In Kolumbien unter dem neuen Präsidenten Gustavo Petro nahm der Diskurs um die Dringlichkeit der Schließung von Tagebauen Fahrt auf, so wie bei uns der Diskurs der letzten Jahre um einen Kohleausstieg. Jetzt gehen die ersten tatsächlich vom Netz und ich spüre das erste Mal seit langer Zeit Hoffnung, erlaube mir Glücksgefühle, dass wir es nach den langen Jahren des Streits tatsächlich so weit gebracht haben. Aber noch immer schaufelt der Bagger im Rheinland, noch immer schallen Explosionen aus Cerrejón und noch immer wird in der öffentlichen Debatte der Kohleausstieg infrage gestellt, wie erst kürzlich von NRW-Ministerpräsident Hendrik Wüst. Es ist also noch lange nicht alles gut: Der Kohleausstieg ist ein Marathon im Sprint, mit stacheligen Fallen, die nur darauf warten zuzuschnappen.

Der Ausbau der Erneuerbaren ist dank vieler gesetzlicher Veränderungen in den letzten zwei Jahren jetzt auf der Überholspur. Allein im vorigen Jahr wurden 14,1 GW Solarleistung hinzugebaut. Aber zu schnell können sich politische Mehrheiten wieder ändern oder kann, wie im aktuellen Fall, unsere Resilienz in Bezug auf Anlagenbau zerstört werden. Nach einer Absage von Finanzminister Christian Lindner an einen Resilienzbonus mit dem Ziel, Hersteller von Solaranlagen gegen billigere Konkurrenz beispielsweise aus China zu schützen, muss nun ein Solarhersteller aus Sachsen 400 Mitarbeiter entlassen.

Mit dem Ziel vor Augen, dass wir eigentlich aus der jüngeren Geschichte gelernt haben sollten, uns eben unabhängig machen müssen von Diktaturen und angesichts der sich verschärfenden Klimakrise darf Energiepolitik nicht länger ein Spielball sein von unterschiedlichen politischen Kräften.
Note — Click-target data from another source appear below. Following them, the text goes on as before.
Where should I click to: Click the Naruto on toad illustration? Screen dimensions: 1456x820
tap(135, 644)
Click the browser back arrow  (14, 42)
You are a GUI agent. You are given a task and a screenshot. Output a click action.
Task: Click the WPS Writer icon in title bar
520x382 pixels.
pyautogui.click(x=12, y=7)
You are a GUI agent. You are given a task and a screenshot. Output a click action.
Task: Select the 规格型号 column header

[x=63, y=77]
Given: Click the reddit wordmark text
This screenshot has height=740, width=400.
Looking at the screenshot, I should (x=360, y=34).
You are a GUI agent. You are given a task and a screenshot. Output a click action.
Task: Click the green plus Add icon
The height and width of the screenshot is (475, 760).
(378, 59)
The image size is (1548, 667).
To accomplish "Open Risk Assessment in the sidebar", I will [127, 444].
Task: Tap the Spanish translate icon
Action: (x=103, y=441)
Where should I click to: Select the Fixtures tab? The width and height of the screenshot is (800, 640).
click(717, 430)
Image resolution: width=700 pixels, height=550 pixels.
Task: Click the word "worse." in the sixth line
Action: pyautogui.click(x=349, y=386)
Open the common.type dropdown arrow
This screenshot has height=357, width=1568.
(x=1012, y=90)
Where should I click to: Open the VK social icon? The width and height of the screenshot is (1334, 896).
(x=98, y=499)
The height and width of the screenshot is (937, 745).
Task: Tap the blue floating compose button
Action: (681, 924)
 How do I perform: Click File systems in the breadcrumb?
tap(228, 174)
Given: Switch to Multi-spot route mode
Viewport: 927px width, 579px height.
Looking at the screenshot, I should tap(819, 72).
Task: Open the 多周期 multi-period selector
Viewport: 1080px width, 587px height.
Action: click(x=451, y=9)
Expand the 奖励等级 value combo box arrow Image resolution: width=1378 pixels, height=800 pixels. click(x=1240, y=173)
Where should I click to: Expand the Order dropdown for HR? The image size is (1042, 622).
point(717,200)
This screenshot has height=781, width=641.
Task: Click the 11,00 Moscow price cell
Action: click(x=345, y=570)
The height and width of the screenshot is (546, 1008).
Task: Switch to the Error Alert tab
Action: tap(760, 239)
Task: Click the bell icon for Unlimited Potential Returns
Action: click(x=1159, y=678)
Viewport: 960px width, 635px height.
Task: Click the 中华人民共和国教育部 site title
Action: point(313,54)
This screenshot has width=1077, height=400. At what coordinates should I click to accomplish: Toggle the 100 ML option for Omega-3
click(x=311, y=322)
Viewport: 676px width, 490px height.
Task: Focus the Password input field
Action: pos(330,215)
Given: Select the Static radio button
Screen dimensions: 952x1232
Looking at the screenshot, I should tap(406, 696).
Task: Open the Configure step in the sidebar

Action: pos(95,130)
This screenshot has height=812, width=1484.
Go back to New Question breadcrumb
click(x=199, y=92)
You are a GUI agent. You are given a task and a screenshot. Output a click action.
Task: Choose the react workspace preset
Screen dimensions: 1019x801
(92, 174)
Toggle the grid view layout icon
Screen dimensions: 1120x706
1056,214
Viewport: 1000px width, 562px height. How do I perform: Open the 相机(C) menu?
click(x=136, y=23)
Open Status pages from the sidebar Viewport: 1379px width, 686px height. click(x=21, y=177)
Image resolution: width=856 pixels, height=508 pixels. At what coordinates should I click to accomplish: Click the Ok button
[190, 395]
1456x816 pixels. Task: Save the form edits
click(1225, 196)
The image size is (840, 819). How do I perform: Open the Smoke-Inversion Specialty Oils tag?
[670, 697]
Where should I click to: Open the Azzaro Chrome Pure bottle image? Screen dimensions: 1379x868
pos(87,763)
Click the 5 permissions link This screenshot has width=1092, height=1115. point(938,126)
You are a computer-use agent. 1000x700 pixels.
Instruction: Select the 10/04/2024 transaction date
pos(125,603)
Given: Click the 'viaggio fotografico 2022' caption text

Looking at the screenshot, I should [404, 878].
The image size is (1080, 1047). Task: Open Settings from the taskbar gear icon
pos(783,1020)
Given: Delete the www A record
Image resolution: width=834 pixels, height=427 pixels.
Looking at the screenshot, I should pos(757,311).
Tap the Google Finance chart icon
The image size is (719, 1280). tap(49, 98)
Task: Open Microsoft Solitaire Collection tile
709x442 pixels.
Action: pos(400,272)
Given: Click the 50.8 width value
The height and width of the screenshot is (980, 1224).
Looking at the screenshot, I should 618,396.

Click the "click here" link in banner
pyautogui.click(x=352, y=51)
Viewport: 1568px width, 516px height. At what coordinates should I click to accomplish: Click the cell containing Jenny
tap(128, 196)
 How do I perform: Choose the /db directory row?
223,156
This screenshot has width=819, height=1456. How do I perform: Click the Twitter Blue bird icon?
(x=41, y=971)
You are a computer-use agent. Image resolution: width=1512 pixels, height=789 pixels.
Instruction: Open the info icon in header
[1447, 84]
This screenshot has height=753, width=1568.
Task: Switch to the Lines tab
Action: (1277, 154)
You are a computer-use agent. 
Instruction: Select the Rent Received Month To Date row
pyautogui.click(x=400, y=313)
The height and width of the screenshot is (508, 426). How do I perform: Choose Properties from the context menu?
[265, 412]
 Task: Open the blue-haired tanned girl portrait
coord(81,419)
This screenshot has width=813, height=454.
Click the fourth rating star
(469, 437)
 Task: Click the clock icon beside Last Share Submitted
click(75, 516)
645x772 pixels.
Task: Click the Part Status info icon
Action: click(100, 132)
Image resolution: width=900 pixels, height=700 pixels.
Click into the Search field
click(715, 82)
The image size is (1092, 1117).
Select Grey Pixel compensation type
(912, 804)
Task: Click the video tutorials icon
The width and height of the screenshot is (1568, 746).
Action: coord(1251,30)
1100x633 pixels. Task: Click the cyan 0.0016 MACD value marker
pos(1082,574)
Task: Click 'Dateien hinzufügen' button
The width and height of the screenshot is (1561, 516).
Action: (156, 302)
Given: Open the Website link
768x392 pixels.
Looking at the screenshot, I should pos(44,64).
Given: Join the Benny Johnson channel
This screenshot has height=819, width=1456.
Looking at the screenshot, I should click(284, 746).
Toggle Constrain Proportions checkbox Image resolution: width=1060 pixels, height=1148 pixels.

Auch die FDP – genauso wie SPD und CDU – ist in der Verantwortung alles dafür zu tun, damit wir tatsächlich die Klimakrise aufhalten und eine stabile, klimagerechte Infrastruktur aufbauen.

Kohleausstieg vorziehen, Bergrecht reformieren

Wenn wir den Ausbau der Erneuerbaren und der Netze wie geplant beschleunigen, werden wir nicht nur die Klimaziele für 2030 einhalten, es wird auch die Grundlage bilden für einen schnelleren Kohleausstieg. Die Dringlichkeit hierfür rufen uns neue Berichte und Gutachten der Klimawissenschaft zu: Erst kürzlich hat der EU-Klimadienst Copernicus bestätigt, dass das vergangene Jahr das wärmste seit Beginn der Wetteraufzeichnungen war und die globale Temperatur im Jahr 2023 bereits 1,48 Grad über dem langjährigen Mittel lag. Wir stehen also kurz davor, die 1,5-Grad-Grenze globaler Erhitzung zu überschreiten. Ein Überschreiten geht mit riskanten Folgen einher, wie dem möglichen Kippen klimatischer Kippelemente.

Die gesetzliche Grundlage für eine Nachschärfung des Kohleausstieges mit Blick auf die Klimakrise haben wir bei der letzten Reform geschaffen. Bei den regelmäßig stattfindenden Überprüfungen des Kohleausstiegspfades soll nun auch die Einhaltung der Klimaziele geprüft werden. Die nächste gesetzlich verankerte Überprüfung findet 2026 statt. Spätestens dann müssen die Kraftwerke, die potenziell noch bis 2033 (Rheinland) oder bis 2038 (Lausitz) laufen können, ein viel früherer – 1,5 Grad kompatibles – Enddatum erhalten.

Zudem wollen wir noch in dieser Legislaturperiode das überalterte Bergrecht, das in Deutschland den Rohstoffabbau - beispielsweise von Kohle, Öl und Gas – regelt, gründlich reformieren. Auf der letzten UN-Klimakonferenz in Dubai haben wir uns als Weltgemeinschaft auf eine „Abkehr von den Fossilen“ geeinigt. In Deutschland sollten wir dies mindestens so umsetzen, dass wir gesetzlich verankern, zukünftig keine neuen Öl- und Gasfelder und keine Kohletagebaue mehr aufzuschließen oder zu verlängern.

Die Bundestagsabgeordnete Kathrin Henneberger ist für die Grünen-Bundestagsfraktion im Ausschuss für Klima und Energie zuständig für Kohlepolitik sowie Klimagerechtigkeit.